■ **Text segment**:
Segment Open

By Matthew K. Burns

The goal of school psychology is to improve outcomes for students and to enhance the capacity of schools to meet the needs of students (Ysseldyke et al., 2006), but how to best accomplish these is a matter of considerable debate. School psychologists in the dawn of the field debated whether it was preferable to understand human behavior by discovering laws derived from groups or to investigate the unique history and properties of the individual person (Fagan & Wise, 2007). The debate evolved into the Cronbach (1957) delineation of correlational versus experimental scientific psychology, in which the former relied on relating individual differences to performance and the latter on carefully finding interventions that changed performance (Ysselyke & Reschly, 2014). The correlational versus experimental debate has played out in research, training, and practice, and has renewed the conversation about what types of data are most useful to the intervention process (Batsche, Kavale, & Kovaleski, 2006).

The current national implementation of response-to-intervention frameworks has intensified the debate regarding underlying causes of student deficits and how to best assess and intervene for them. Several scholars have advocated for using measures of cognitive processing to analyze academic difficulties and design individualized interventions (e.g., Feifer, 2008; Fiorello, Hale, & Snyder, 2006; Floyd, Evans, & McGrew, 2003; Hale, Fiorello, Bertin, & Sherman, 2003; Hale, Fiorello, Kavanagh, Hoeppner, & Gaither, 2001). Feifer (2008) proposed using measures of underlying cognitive abilities for the purpose of selecting interventions and recommended several contemporary tests of intelligence, memory, and executive functioning to do so. There are also multiple resources available to school psychologists that describe interventions based on remediating underlying cognitive deficits. For example, there are books that list general reading interventions based on neuropsychology (Feifer & De Fina, 2007) and interventions for specific cognitive processes such as working memory (Dehn, 2008). Moreover, there were five mini-skills and documented sessions at the 2015 National Association of School Psychologists annual convention that provided free guidance on using data from cognitive measures to remediate reading difficulties, and multiple paid workshops at both the national and summer conferences with similar foci.

Cronbach and Snow (1977) famously concluded that they were unable to find a link between underlying cognitive processes and academic outcomes despite researching the topic for 20 years. Many considered that seminal report to be the end of the aptitude-by-treatment interaction perspective to intervention. So, what has changed in the past almost 40 years that now makes the use of cognitive measures for intervention more acceptable? Swanson (1987) suggested that the cognitive measures used in Cronbach's research were inferior to those used by more modern researchers. For example, the studies reported in the 1977 report used the Illinois Test of Psycholinguistic Abilities (Kirk, McCarthy, & Kirk, 1967), which has long been discredited because of poor psychometric properties. Others have suggested that recent advances in theories of intelligence may result in different findings than in previous research (Vanderwood, McGrew, Flanagan, & Keith, 2002). However, the recommendations by Feifer (2008) were not accompanied by research data to evaluate them, and many of the recommendations were based on correlational evidence (Hale et al., 2003; Floyd et al., 2003; Vanderwood et al., 2002) or case studies (Fiorello et al., 2006).

Segment Closed

■ **Actions to take**:
1. For each statement about the school psychology text, answer yes or no and quote the words that decide it: (a) Cronbach and Snow researched the topic for 20 years; (b) Feifer's 2008 recommendations came with research data to evaluate them; (c) the 2015 National Association of School Psychologists annual convention had five mini-skills and documented sessions on using cognitive data to remediate reading difficulties.
2. Please name the test that the school psychology text says the studies in the 1977 report used.
3. Go on with the text about cognitive measures in school psychology from its last sentence.
The material after this text on school psychology is separate from it.

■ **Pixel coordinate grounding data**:
Segment Open

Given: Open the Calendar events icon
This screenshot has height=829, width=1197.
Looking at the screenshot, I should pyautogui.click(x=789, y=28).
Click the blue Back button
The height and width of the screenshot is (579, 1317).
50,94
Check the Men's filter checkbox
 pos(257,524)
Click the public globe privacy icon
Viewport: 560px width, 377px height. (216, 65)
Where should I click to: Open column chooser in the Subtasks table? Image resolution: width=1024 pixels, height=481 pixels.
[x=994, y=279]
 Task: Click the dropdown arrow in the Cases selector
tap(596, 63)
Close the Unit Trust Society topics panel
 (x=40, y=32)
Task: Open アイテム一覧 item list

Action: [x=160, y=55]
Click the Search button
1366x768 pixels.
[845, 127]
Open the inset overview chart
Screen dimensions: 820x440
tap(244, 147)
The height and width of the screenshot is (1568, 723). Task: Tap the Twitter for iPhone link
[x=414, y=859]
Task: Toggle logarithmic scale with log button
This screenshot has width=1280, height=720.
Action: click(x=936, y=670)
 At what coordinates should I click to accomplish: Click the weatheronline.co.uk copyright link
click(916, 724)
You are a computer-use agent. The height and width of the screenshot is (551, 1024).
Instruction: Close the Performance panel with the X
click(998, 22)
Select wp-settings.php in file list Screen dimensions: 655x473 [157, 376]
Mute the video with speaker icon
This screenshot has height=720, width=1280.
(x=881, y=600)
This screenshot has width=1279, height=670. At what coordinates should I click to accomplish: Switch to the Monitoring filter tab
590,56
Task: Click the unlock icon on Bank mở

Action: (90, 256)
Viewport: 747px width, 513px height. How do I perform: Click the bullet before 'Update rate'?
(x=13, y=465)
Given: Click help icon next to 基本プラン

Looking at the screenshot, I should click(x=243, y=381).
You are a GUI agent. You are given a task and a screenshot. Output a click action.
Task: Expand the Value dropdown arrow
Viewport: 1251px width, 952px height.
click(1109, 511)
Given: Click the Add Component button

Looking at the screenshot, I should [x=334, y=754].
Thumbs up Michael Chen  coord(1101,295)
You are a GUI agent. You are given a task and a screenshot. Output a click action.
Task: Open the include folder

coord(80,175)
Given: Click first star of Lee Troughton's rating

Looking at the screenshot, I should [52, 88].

Segment Closed

■ **Answers by item number**:
1.
(a) Yes: "despite researching the topic for 20 years"
(b) No: "the recommendations by Feifer (2008) were not accompanied by research data to evaluate them"
(c) Yes: "there were five mini-skills and documented sessions at the 2015 National Association of School Psychologists annual convention that provided free guidance on using data from cognitive measures to remediate reading difficulties"

2. The Illinois Test of Psycholinguistic Abilities.

3.
Practitioners should be cautious about interpreting single studies because research has to build over series of multiple studies with consistent results in order to shape practice or policy. Kavale and Forness (2000) recommended that meta-analytic research be used in conversations about practice and policy because meta-analytic research can show “a pattern of research findings across a landscape of different circumstances” and provide “policy makers with an explicit and objective rendering about what the research says” (p. 318). Meta-analytic data are commonly used to create sources of evidence-based practices in human service fields, most notably medicine (Cochrane, 2014) and education (Hattie, 2009). Therefore, the role of cognitive measures in the intervention process should be examined with meta-analytic research that combines multiple studies into one estimate of effect.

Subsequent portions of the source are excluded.